The series started out as a 4-koma seinen manga, originally published in two of Houbunsha's main magazines: Manga Time Kirara and Manga Time Kirara Carat, with the US-rooted Yen Press acquiring the rights in 2010 to localize the K-On! manga in English for the U.S. Along the years, the Kyoto Animation studio was put in charge for the creation of the story's animation-related ports: a 13-episode first season in 2009, its 26-episode continuation -dubbed as K-On!!- the year later, two OVAs (released in 2010 and 2011 respectively) and a feature-length movie for 2011's end. Later on, the Sega-affiliated software house Atlus has acquired the right for a music game series starring the Anime's music, consisting of 2010's K-On! Hōkago Live!! (けいおん! 放課後ライブ!!) for the PlayStation Portable and the arcade-rooted K-On! Hōkago Rhythm Time (けいおん!放課後リズムタイム) from Spring 2013, featuring a physical card-based unlock system for new songs as well as a firmware update in 2014 with K-On! Hōkago Rhythm Selection (けいおん!放課後リズムセレクション).

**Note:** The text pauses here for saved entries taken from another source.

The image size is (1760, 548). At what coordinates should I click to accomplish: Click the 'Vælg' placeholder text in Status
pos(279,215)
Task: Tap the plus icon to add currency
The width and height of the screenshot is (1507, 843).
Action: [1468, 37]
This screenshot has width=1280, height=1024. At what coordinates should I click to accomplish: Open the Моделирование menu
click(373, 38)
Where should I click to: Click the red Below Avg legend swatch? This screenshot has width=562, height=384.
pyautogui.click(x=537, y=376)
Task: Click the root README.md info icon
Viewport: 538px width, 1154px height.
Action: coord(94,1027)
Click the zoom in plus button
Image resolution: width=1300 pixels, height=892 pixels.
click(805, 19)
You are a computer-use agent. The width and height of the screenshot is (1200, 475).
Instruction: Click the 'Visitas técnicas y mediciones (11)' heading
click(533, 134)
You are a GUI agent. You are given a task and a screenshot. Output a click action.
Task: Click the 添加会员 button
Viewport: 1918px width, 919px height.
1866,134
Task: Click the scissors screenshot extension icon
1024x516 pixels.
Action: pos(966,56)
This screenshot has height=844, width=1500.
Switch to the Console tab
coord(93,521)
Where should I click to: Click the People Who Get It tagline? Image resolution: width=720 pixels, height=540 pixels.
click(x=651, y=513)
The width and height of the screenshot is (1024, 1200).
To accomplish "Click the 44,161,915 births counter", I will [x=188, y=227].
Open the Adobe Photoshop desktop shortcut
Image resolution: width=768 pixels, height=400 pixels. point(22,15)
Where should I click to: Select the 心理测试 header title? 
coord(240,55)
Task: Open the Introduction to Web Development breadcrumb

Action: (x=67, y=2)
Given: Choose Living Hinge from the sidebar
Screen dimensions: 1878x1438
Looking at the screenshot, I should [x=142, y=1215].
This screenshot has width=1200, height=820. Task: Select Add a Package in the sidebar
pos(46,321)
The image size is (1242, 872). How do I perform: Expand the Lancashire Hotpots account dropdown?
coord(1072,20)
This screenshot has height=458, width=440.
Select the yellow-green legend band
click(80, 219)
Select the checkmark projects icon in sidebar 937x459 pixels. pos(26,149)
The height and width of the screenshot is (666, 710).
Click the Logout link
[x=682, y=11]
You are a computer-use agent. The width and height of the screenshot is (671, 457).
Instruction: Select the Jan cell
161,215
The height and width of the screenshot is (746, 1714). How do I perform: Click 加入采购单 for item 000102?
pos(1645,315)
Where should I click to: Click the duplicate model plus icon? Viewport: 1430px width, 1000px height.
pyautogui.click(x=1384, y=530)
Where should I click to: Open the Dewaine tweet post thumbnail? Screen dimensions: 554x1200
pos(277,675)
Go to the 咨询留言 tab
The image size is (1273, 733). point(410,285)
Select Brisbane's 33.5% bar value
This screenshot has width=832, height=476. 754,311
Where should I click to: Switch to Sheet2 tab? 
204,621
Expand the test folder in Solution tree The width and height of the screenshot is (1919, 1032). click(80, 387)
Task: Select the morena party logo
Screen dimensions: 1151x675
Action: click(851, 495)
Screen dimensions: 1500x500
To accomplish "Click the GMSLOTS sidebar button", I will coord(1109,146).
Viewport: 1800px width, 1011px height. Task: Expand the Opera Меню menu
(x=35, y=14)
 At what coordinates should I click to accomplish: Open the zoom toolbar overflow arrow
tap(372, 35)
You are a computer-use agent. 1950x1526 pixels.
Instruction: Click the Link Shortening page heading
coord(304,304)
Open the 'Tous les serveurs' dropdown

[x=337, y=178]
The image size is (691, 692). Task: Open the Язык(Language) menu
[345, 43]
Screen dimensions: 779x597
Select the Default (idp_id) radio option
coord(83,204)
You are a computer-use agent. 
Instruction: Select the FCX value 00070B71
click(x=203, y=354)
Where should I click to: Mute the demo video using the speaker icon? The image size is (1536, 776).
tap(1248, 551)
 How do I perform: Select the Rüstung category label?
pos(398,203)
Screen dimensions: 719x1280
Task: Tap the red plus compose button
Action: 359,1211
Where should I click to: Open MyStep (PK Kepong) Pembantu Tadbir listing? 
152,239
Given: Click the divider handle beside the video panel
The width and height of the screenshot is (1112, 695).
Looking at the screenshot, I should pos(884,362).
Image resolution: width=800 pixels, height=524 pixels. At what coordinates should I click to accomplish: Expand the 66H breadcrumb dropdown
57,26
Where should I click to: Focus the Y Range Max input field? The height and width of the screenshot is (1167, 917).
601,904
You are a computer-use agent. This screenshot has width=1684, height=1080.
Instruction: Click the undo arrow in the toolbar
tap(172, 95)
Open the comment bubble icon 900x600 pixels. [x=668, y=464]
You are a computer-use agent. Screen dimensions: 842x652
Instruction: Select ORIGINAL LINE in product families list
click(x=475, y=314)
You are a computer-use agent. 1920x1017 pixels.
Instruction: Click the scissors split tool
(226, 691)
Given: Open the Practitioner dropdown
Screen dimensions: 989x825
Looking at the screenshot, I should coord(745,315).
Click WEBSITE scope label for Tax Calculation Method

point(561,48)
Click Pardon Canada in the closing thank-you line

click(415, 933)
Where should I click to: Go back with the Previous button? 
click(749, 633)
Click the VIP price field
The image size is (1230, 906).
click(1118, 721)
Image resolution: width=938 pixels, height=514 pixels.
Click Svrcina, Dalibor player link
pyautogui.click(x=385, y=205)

The K-On series' magnitude of popularity has often being pointed to as one of the main popularizing factors for signing songs made for Anime shows with fictional names addressing said shows' characters/music units; the Sakurakou K-ON Bu (桜高軽音部) unit's single/album releases, in fact, have gathered a history of selling record peaks along the years! Starting from the K-On show's first opening and ending themes, Cagayake! Girls and Don't say "lazy", have both been certified by the RIAJ as Platinum digital sellers with over 250k sellings each, while also boasting strong debut Oricon chart rankings (4th for the former and 2nd for the latter). Not to mention that Don't say "lazy" also won in the Best Theme Song category at the 14th Animation Kobe Awards, in 2009! The series in general was basked in both praise and gains among the general public, with the series as a whole currently counting a 15+ billion Yen gross revenue as of 2011.

The Taiko cover of Don't say "lazy" definitely made its debut years after the source-material story's conclusion, almost one year into Session de Dodn ga Don's life span as part of its DLC offerings. Despite the high note count a-la Guren no Yumiya Oni, the notechart itself doesn't leave that many opening for challenging patterns, resorting to the Anime genre's familiar mono-color small cluster approach instead.